Après débats à l’audience du 13 Mai 2025, a rendu l’ordonnance de référé suivante, mise à disposition conformément à l’article 450 et suivants du Code de Procédure Civile, les parties ayant été avisées préalablement ;
ENTRE :
DEMANDERESSE
L’EPIC TOULOUSE METROPOLE HABITAT, L’OPH de la Métropole Toulousaine, anciennement dénommé HABITAT TOULOUSE pris en la personne de son représentant légal en exercice, domicilié en cette qualité audit siège,
dont le siège social est sis [Adresse 6]
[Localité 3]
représentée par Mme [C] [S] (Chargée Judiciaire Contentieux) munie d’un pouvoir spécial
ET
DÉFENDERESSE
Madame [O] [D],
[Adresse 7]
[Adresse 7]
[Localité 5]
non comparante, ni représentée
RAPPEL DES FAITS
Par contrat du 04 novembre 2021, l’EPIC TOULOUSE METROPOLE HABITAT a donné à bail à Madame [O] [D] un appartement (n°030871, bâtiment 03), situé [Adresse 1], [Localité 5], pour un loyer mensuel de 349,33 euros et une provision sur charges mensuelle de 166,34 euros.
Le 27 septembre 2024, l’EPIC TOULOUSE METROPOLE HABITAT a fait signifier à Madame [O] [D] un commandement de payer les loyers et charges impayés visant la clause résolutoire.

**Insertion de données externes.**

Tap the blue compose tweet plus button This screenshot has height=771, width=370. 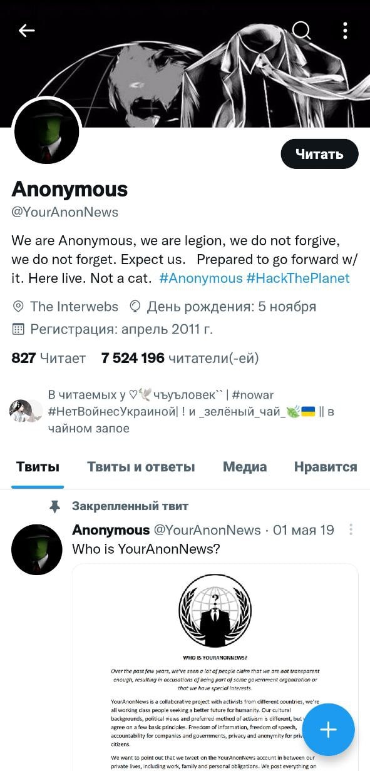pos(328,730)
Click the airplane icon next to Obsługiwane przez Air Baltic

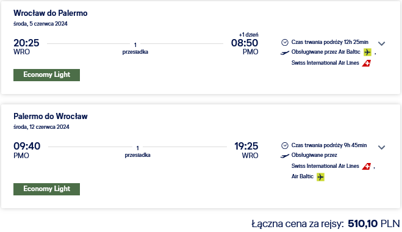285,53
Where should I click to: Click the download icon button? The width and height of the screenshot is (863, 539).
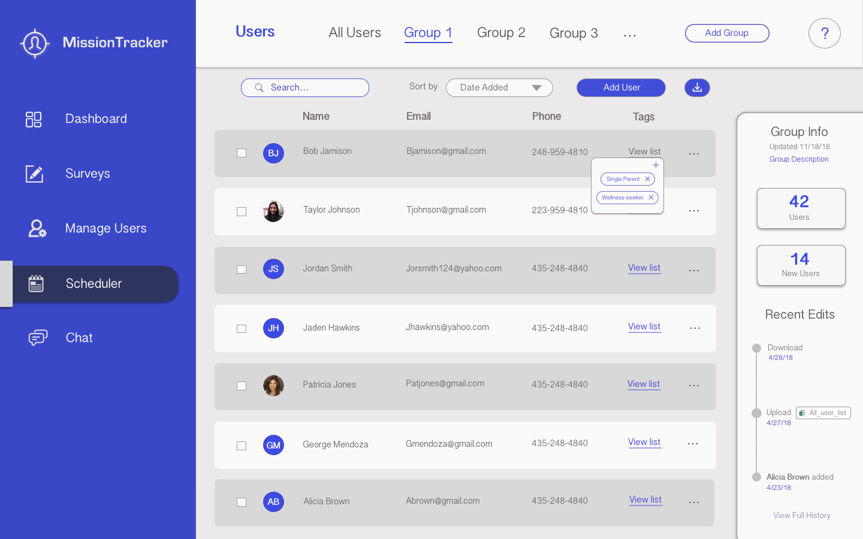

Par acte de commissaire de justice en date du 16 décembre 2024, l’EPIC TOULOUSE METROPOLE HABITAT a ensuite fait assigner Madame [O] [D] devant le juge des contentieux de la protection de Toulouse statuant en référé pour obtenir le constat de l’acquisition de la clause résolutoire, son expulsion immédiate et celle de tout occupant de son chef, au besoin avec l’assistance d’un serrurier et de la force publique, outre la séquestration des meubles se trouvant dans les lieux ou leur stockage en garde meubles à ses frais en cas de départ volontaire et d’abandon du mobilier, et sa condamnation au paiement :
— de la somme provisionnelle de 1.983,32 euros, ainsi que des échéances postérieures impayées s’il y a lieu,
— d’une indemnité d’occupation mensuelle fixée provisionnellement au montant du loyer et charges à compter du jour où le bail s’est trouvé résilié et jusqu’à la libération effective des lieux ainsi que celui de tout occupant de son chef,
— de la somme de 150 euros sur le fondement de l’article 700 du code de procédure civile,
— de tous les frais et dépens de l’instance, sur le fondement de l’article 696 du code de procédure civile.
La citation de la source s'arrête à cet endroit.